Maryland quarterback Scott Milanovich, facing an eight-game suspension for violating the NCAA rule against gambling on intercollegiate athletics, won't further jeopardize his eligibility if he seeks to play in the NFL.
Ordinarily, a player who declares himself for the NFL draft forfeits his remaining eligibility, according to NCAA rules.
However, David Berst, the NCAA Director of Enforcement who works with the administrative review committee, told the Washington Post that the NCAA had granted Maryland's request for a waiver in Milanovich's case, pending his appeal of the length of the suspension.
Milanovich has made no comment on the case, but his father said the senior will not make any decisions about his future until the appeal of his suspension is heard by the NCAA Eligibility Committee, possibly as early as this week.
Maryland placed Milanovich on a two-game suspension for gambling infractions, but the NCAA's Eligibility Appeals staff, citing his direct involvement with an off-campus bookmaker, extended that suspension to eight games.
If the Eligibility Committee upholds that decision, Milanovich's father said that his son will leave Maryland, but that a lesser penalty might keep him in college.
According to the Post, Milanovich had not applied for the supplemental draft as of Friday's deadline.
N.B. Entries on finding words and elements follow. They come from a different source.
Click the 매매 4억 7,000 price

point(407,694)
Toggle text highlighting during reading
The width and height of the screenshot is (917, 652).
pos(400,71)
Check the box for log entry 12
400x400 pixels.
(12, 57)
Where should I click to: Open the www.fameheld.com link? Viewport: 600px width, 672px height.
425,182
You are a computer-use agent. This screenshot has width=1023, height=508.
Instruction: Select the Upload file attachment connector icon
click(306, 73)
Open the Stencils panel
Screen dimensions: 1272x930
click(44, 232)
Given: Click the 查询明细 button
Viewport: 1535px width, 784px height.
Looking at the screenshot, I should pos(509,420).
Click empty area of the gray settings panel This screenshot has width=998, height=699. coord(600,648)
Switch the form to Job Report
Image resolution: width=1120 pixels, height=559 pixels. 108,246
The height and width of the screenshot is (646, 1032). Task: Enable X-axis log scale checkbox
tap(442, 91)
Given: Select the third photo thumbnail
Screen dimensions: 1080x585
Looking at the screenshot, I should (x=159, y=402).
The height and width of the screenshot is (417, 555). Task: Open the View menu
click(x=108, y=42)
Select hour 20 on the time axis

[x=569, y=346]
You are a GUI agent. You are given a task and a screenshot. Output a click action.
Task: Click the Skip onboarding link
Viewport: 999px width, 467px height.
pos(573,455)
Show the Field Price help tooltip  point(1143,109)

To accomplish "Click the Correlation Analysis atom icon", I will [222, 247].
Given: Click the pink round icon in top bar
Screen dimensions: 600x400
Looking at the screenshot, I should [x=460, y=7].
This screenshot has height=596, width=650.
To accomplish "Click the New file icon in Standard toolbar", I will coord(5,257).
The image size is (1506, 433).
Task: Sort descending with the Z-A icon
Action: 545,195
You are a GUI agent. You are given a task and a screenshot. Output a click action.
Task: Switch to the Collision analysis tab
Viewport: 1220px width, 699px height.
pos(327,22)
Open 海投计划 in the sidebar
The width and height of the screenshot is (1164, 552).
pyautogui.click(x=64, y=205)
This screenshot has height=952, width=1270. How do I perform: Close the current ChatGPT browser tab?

Even if he is not included in next Friday's supplemental draft, that would not stop him from seeking employment in the NFL.
In 1987 and 1992, respectively, Ohio State's Cris Carter and Florida's Darren Mickell encountered eligibility problems after the supplemental draft, and the NFL conducted a second supplemental draft. Applications for a supplemental draft are dealt with on a case-by-case basis, and the ultimate decision for inclusion is made by commissioner Paul Tagliabue.
Milanovich holds Maryland records for completions (525), touchdown passes (47) and completion percentage (.661), and he was the first-team Atlantic Coast Conference punter in 1993.